I have finally implemented the "missing link" for doing canonical augmentation right. This is the question of computing double-coset type problems. Suppose you have two properties P_L and P_R which form subgroups of a permutation group G (i.e. this is true of the elements for which these hold), and a third property P. Further suppose that if P holds for any permutation in G, then it forms both a left coset of P_L and a right coset of P_R. This is the kind of problem the double-coset approach tackles.
In particular, this is a more efficient method of isomorphism than the usual "canonical label times two" approach. Essentially, only one tree structure is traversed (instead of two), and worse case performance is when this one traversal takes about the same time. So the best case will be a little more than half the time of the other approach.

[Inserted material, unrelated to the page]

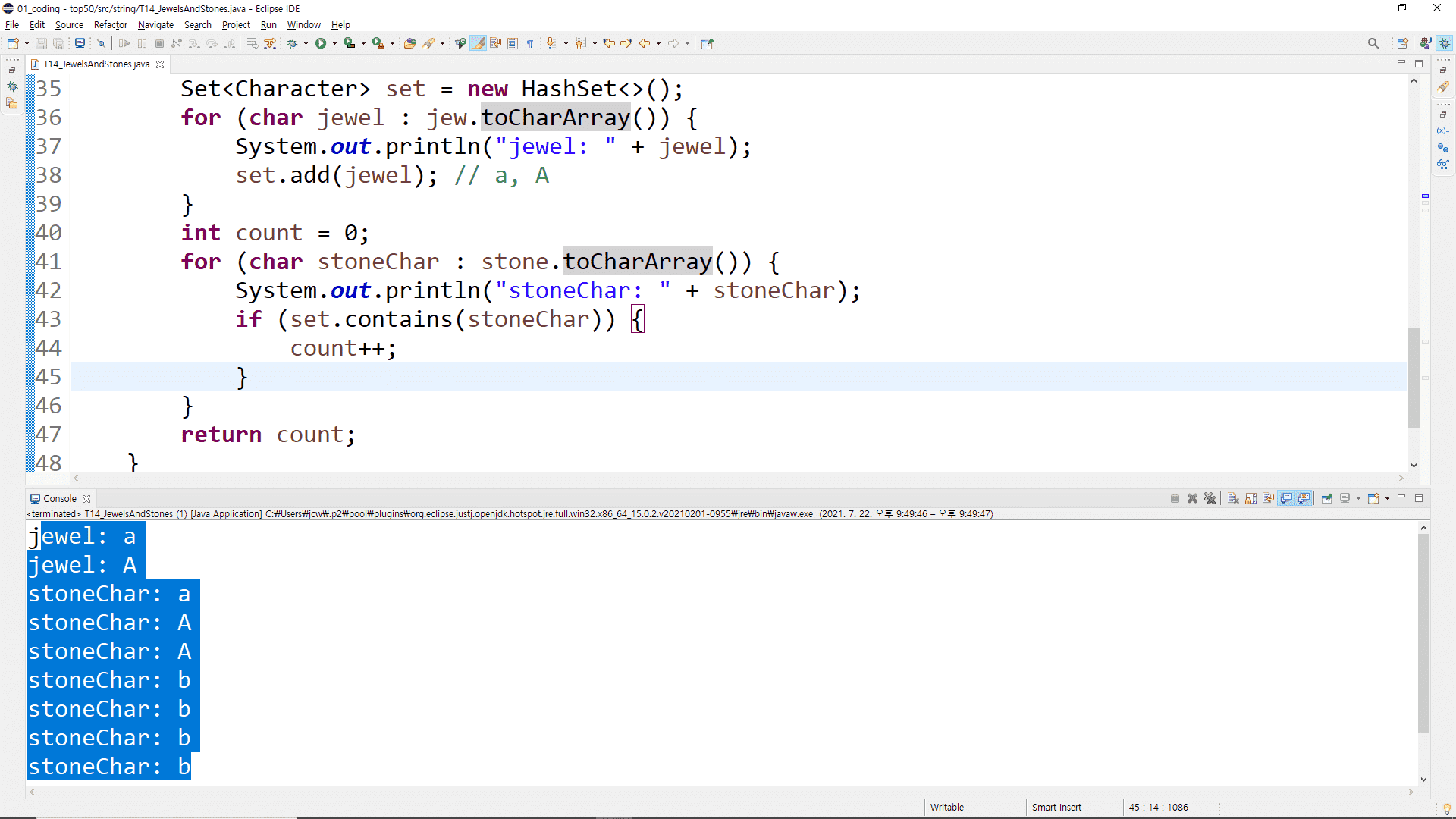Click the Search magnifier icon at top right
This screenshot has width=1456, height=819.
pyautogui.click(x=1373, y=43)
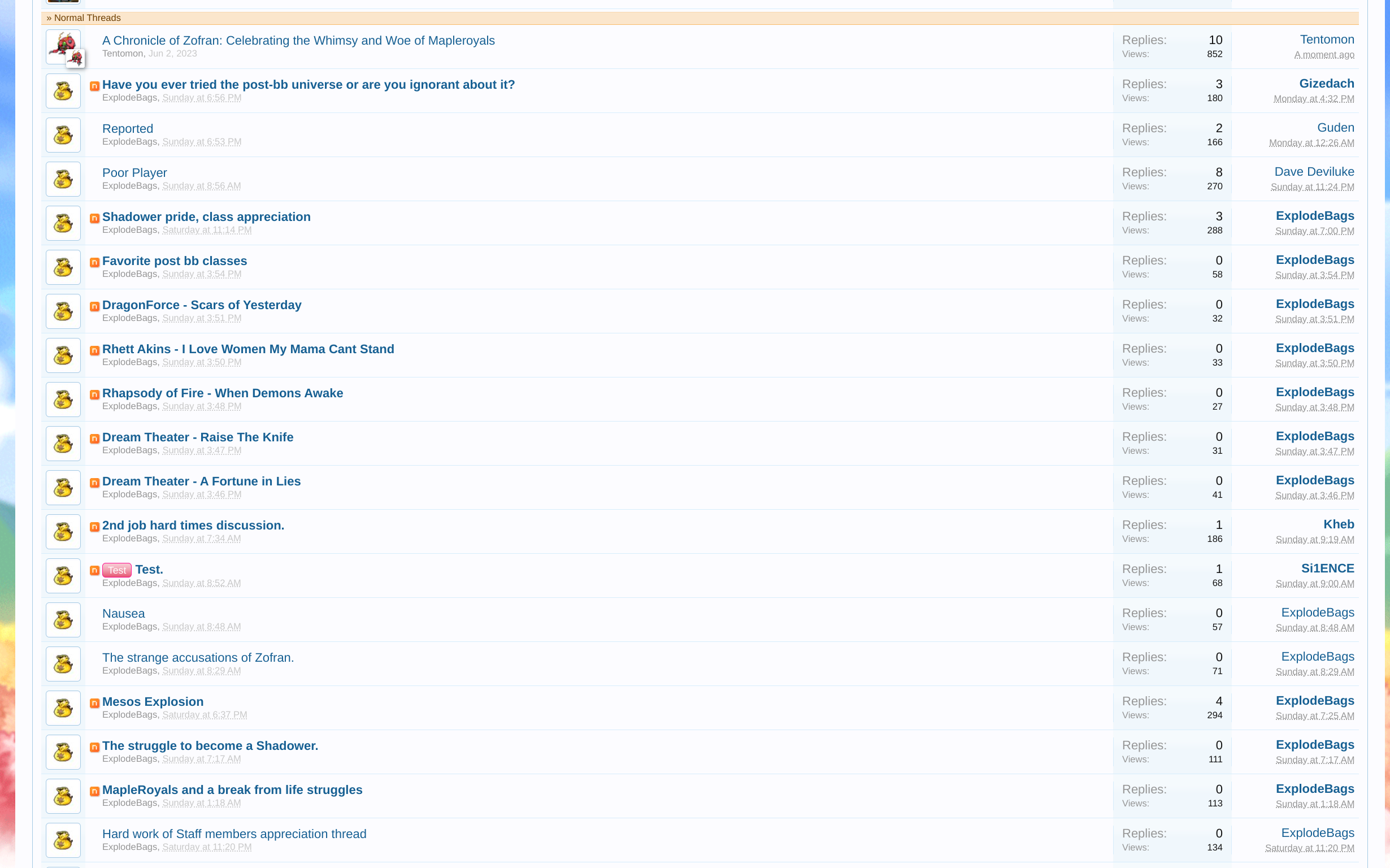
Task: Click the unread indicator beside Favorite post bb classes
Action: pos(95,262)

I have implemented randomized testing of the new code on graphs only thus far, but everything now seems to be working, and what I have is posted here.
This was the last obstacle before canonical augmentation itself could be tackled. Currently, in the code which implements augmentation for binary codes, the step which should be accomplished by a double-coset approach is farmed out to GAP, in an inefficient way. Essentially, GAP computes a group intersection and a coset traversal, in order to find whether (C,P) ~ (C,M). Instead, using refinements for each structure in the pair, we can adapt the (flexible, thanks to the generalized framework) new double coset program to compute this very efficiently. In practice, GAP can take up to 70% of cpu time when being used in this way, where the new approach is expected to be a much smaller fraction of computation time. This should speed up the classification under way here.